Lexical analysis

Lexical analysis is the process of taking a program as an input string \(A\) and splitting it into a list of \(n\) sub-strings \(A_{1},\,A_{2}\ldots A_{n}\) called tokens. The length \(n\) of this list of dependent on several rules that determine how, when and where new tokens are built - this set of rules is called a grammar.

Grammar

The grammar is described in the language section and can be viewed alongside this section for some context.

Overview

The source code for the lexical analysis part of the compiler is located in source/tlang/compiler/lexer/ which contains a few important module and class definitions.

Lexer API

The Lexer API describes the required methods that a tokenizer must have in order to be used within the TLang compiler infrastructure. The reason for describing such an interface is such that more improved tokenizers can be easily integrated down the line in a manner that does not require much churn in the parts of the code base that use the lexer (namely the parser).

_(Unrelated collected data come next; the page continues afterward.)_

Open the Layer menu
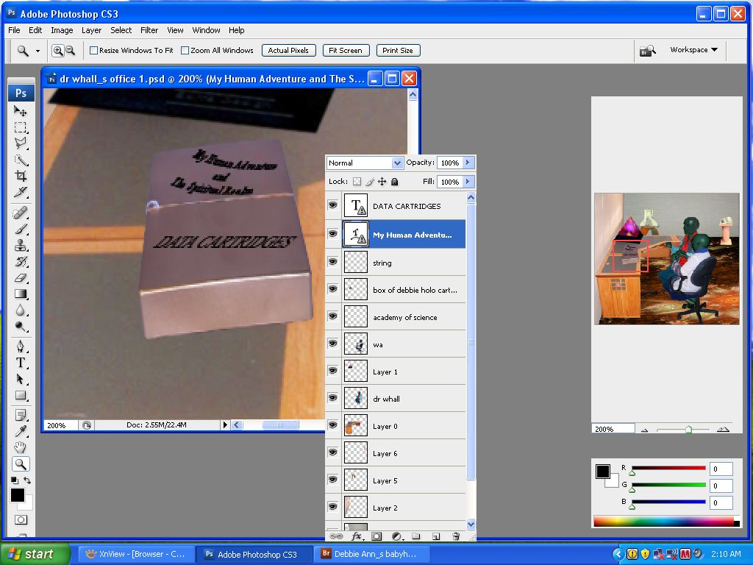The width and height of the screenshot is (753, 565). pos(91,30)
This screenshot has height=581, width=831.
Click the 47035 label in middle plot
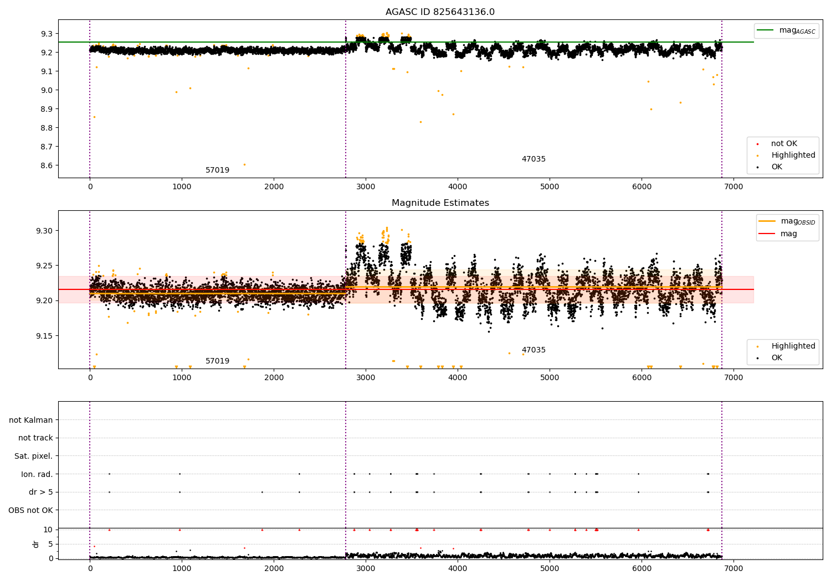point(534,350)
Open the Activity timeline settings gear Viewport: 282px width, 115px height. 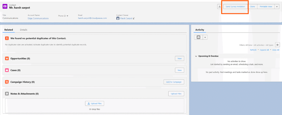(x=277, y=45)
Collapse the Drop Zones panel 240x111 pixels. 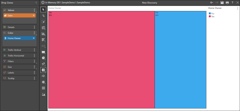tap(36, 3)
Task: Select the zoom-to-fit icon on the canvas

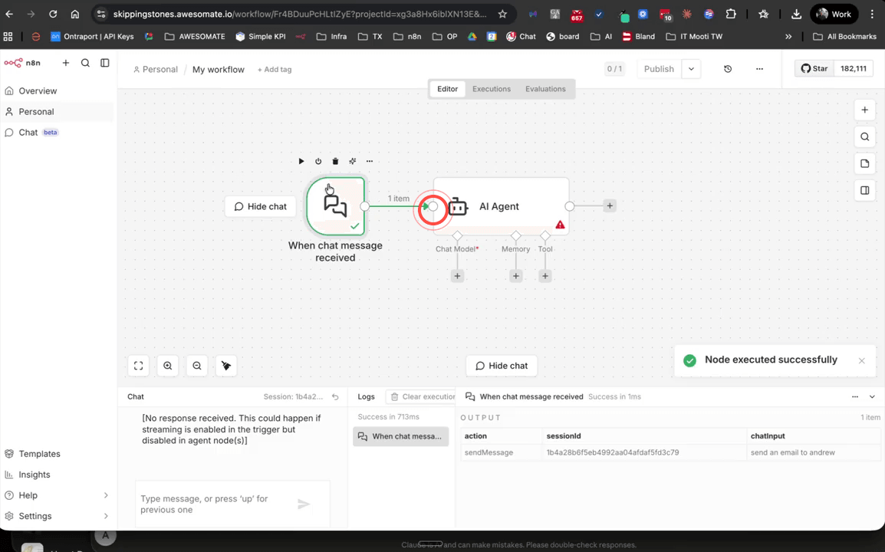Action: point(139,366)
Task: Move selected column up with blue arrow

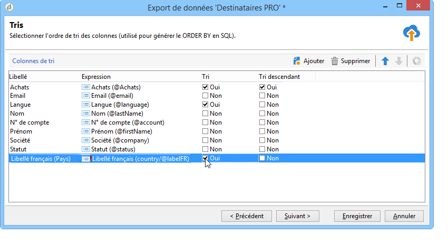Action: (x=385, y=61)
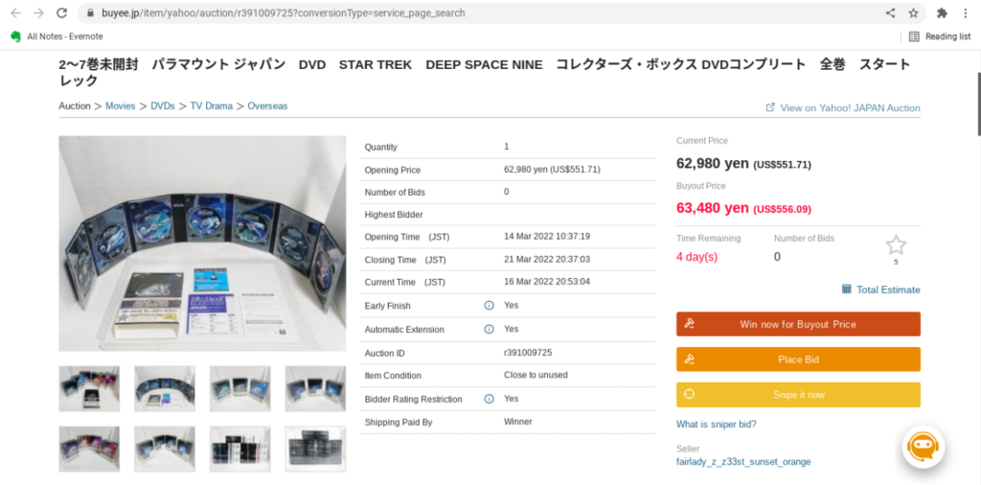Open the Total Estimate calculator
Image resolution: width=981 pixels, height=485 pixels.
[880, 289]
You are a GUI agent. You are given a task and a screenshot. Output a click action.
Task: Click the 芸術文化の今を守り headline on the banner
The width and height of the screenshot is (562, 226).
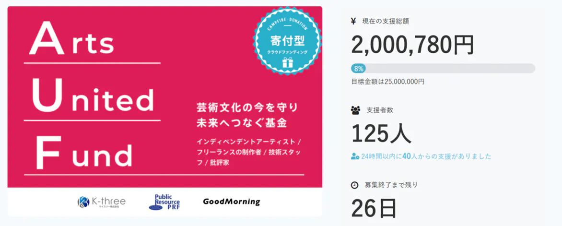[247, 106]
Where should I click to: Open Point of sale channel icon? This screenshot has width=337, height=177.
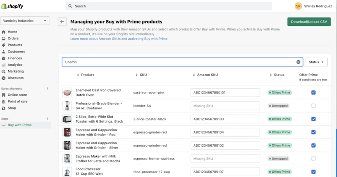pos(4,102)
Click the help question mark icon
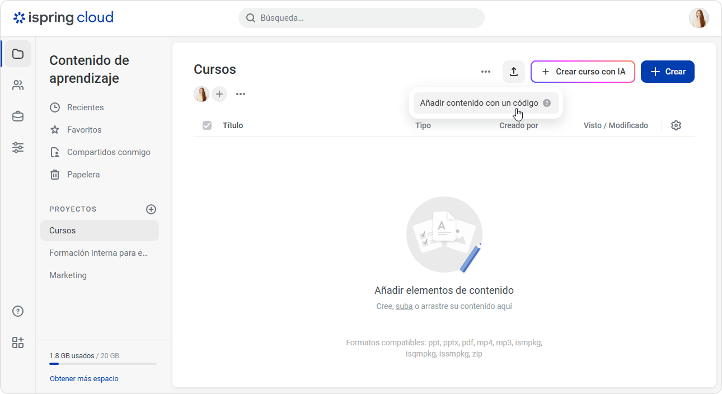The image size is (722, 394). click(x=18, y=312)
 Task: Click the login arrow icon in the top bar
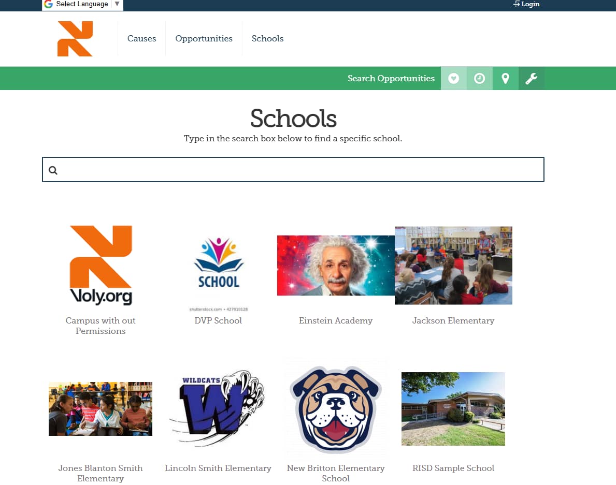coord(515,4)
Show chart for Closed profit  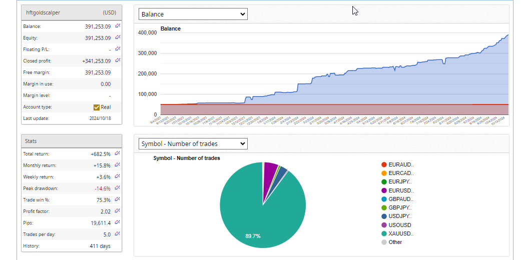pyautogui.click(x=118, y=61)
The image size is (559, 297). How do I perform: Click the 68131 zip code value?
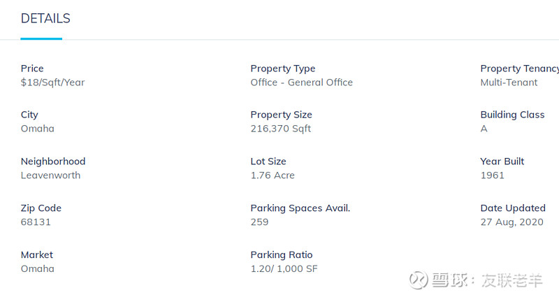point(36,222)
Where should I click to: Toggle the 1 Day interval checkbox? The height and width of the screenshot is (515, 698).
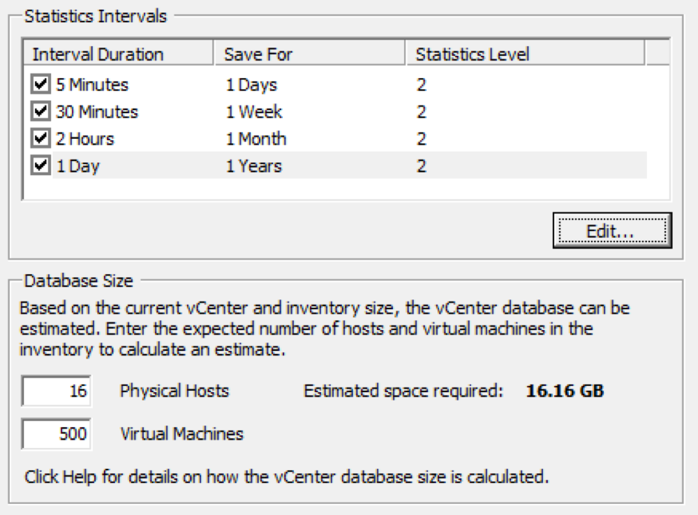tap(40, 165)
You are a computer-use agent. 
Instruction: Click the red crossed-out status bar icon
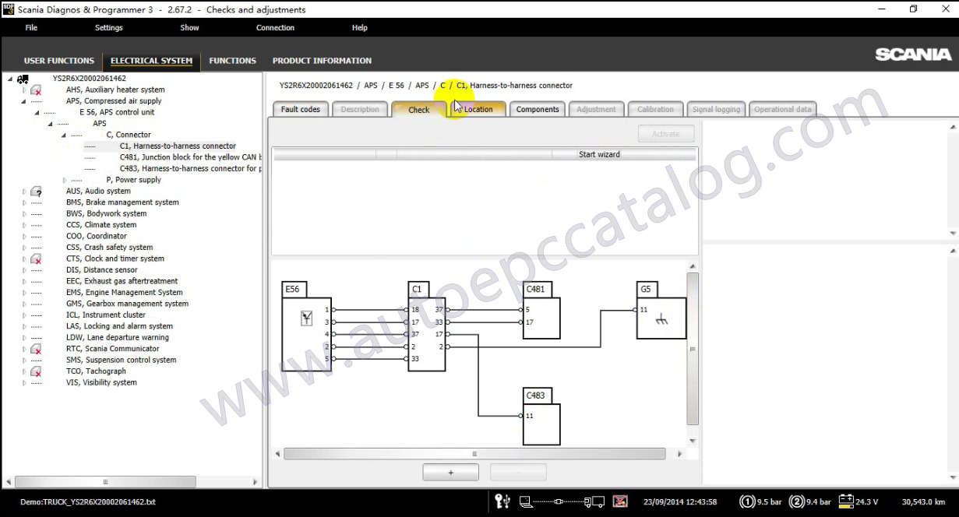point(620,501)
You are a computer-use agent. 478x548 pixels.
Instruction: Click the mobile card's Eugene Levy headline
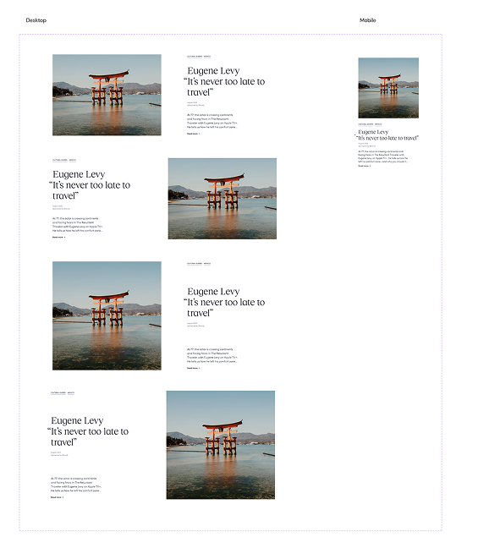387,135
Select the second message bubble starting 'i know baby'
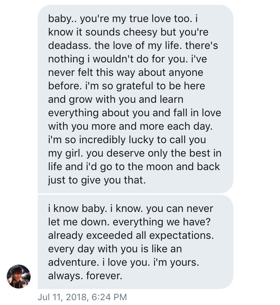This screenshot has height=305, width=280. (x=135, y=242)
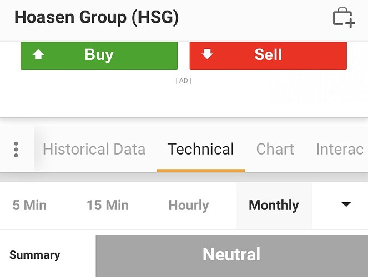Tap the add to portfolio briefcase icon

344,18
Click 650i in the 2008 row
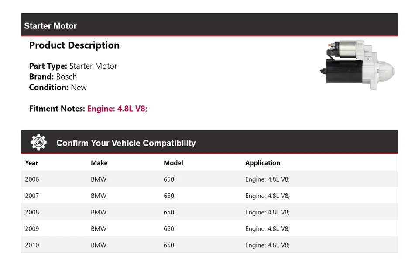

The API is described in the table below and the file in question is in source/tlang/compiler/lexer/core/lexer.d which contains the LexerInterface described below:

Method name	Return type	Description
`getCurrentToken()`	`Token`	Returns the `Token` at the current cursor position
`nextToken()`	`void`	Moves the cursor forward once
`previousToken()`	`void`	Moves the cursor backwards once
`setCursor(ulong)`	`void`	Set’s the cursor’s position to the given index
`getCursor()`	`ulong`	Returns the cursor’s current position
`hasTokens()`	`bool`	Returns `true` if there are more tokens to be consumed, otherwise `false`
`getLine()`	`ulong`	Return’s the line number the lexer is at
`getColumn()`	`ulong`	Return’s the column number the lexer is at
`getTokens()`	`Token[]`	Exhausts the lexer’s token stream and returns all gathered tokens in an array

Character constants

For completion we include the commonly used character constant definitions. These come in the form of an enumeration type as shown below:

public enum LexerSymbols : char
{
    L_PAREN = '(',
    R_PAREN = ')',
    SEMI_COLON = ';',
    COMMA = ',',
    L_BRACK =  '[' ,
    R_BRACK =  ']' ,
    PLUS =  '+' ,
    MINUS =  '-' ,
    FORWARD_SLASH =  '/' ,
    PERCENT =  '%' ,
    STAR =  '*' ,
    AMPERSAND =  '&' ,
    L_BRACE =  '{' ,
    R_BRACE =  '}' ,
    EQUALS =  '=' ,
    SHEFFER_STROKE =  '|' ,
    CARET =  '^' ,
    EXCLAMATION =  '!' ,
    TILDE =  '~' ,
    DOT =  '.' ,
    COLON =  ':',
    SPACE = ' ',
    TAB = '\t',
    NEWLINE = '\n',
    DOUBLE_QUOTE = '"',
    SINGLE_QUOTE =  '\'' ,
    BACKSLASH =  '\\' ,
    UNDERSCORE =  '_' ,
    LESS_THAN =  '<' ,
    BIGGER_THAN =  '>' ,

    ESC_NOTHING =  '0' ,
    ESC_CARRIAGE_RETURN =  'r' ,
    ESC_TAB =  't' ,
    ESC_NEWLINE =  'n' ,
    ESC_BELL=  'a' ,

    ENC_BYTE =  'B' ,
    ENC_INT =  'I' ,
    ENC_LONG =  'L' ,
    ENC_WORD =  'W' ,
    ENC_UNSIGNED =  'U' ,
    ENC_SIGNED =  'S' ,
}

Helper methods

There are quite a few helper methods as well which are commonly used across the lexer implementation and therefore are worth being aware of. You can find these all within the tlang.compiler.lexer.core.lexer module.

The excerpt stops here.